The question is, what is a triggering event and how is change in control defined. Other provisions may come into play as well. So in other words, it will be treated as a loan unless there is a triggering event. The default language will also be important.
The PR was simple information regarding a potential acquisition they previously announced. Nothing more, nothing less.
It was a result of filing an 8-K on 3-4-2016 regarding the most recent press release.
http://www.sec.gov/Archives/edgar/data/783284/000135448816006454/0001354488-16-006454-index.htm
If you go to the OTC Markets Tier Change page and look at the history you will see the stop sign was removed after this filing was made.

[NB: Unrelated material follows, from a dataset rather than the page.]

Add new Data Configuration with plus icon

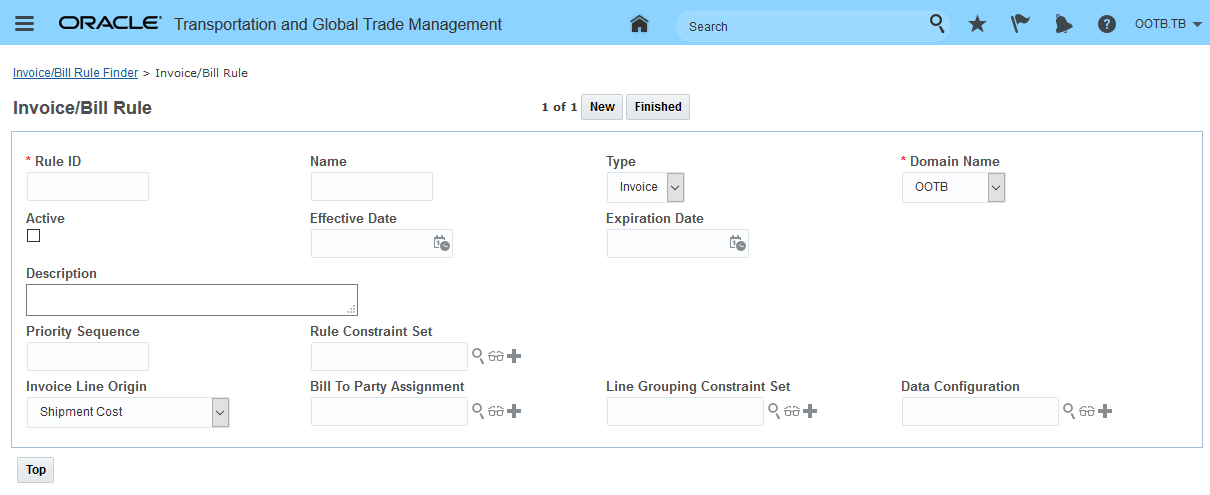click(x=1105, y=411)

It was changed to yield at midnight of the same day of the filing so the tier change was technically made on 3-5-2016. It currently shows on page 3, but obviously it will get pushed further back as more tier changes are reported.
http://www.otcmarkets.com/market-activity/otc-tier-changes
Hope this helps.
It certainly is possible. The recent Schedule 14C stated 487,460,000 had already been reserved for issue under outstanding convertible debt.
http://www.sec.gov/Archives/edgar/data/783284/000135448816005880/ifcr_def14c.htm
Best explained in the recent Schedule 14C
http://www.sec.gov/Archives/edgar/data/783284/000135448816005880/ifcr_def14c.htm
I don't think you are missing anything. Oddly enough the one-time legal charge was not mentioned in the PR. I think the sellers may be the one's missing something here. They did not read the details as to why the earnings were below expectations. It will recover.
IFCR likely will be following the guidelines for a Non-accelerated Filer based on a public float of less than $75 million. Therefore, they have 45 days to file. The next 10-Q is not due until mid-August at which time they will likely file a NT 10-Q to request additional time due to the recent change in auditors.
http://www.sec.gov/answers/form10q.htm
It may have been a business decision by DKM. In about five minutes of searching, I found three other companies from which DKM resigned as the auditors in a similar time period of the IFCR announcement.
http://www.sec.gov/Archives/edgar/data/1547355/000155724015000479/2015june24-slpc_8k.htm
http://www.sec.gov/Archives/edgar/data/317889/000143774915013382/blvt20150707_8k.htm
http://www.sec.gov/Archives/edgar/data/1122130/000101968715002798/directory_8k.htm
I do not claim to know the reason for the resignation from IFCR or any of the above companies, but I think it is reckless to speculate that management wanted them to lie.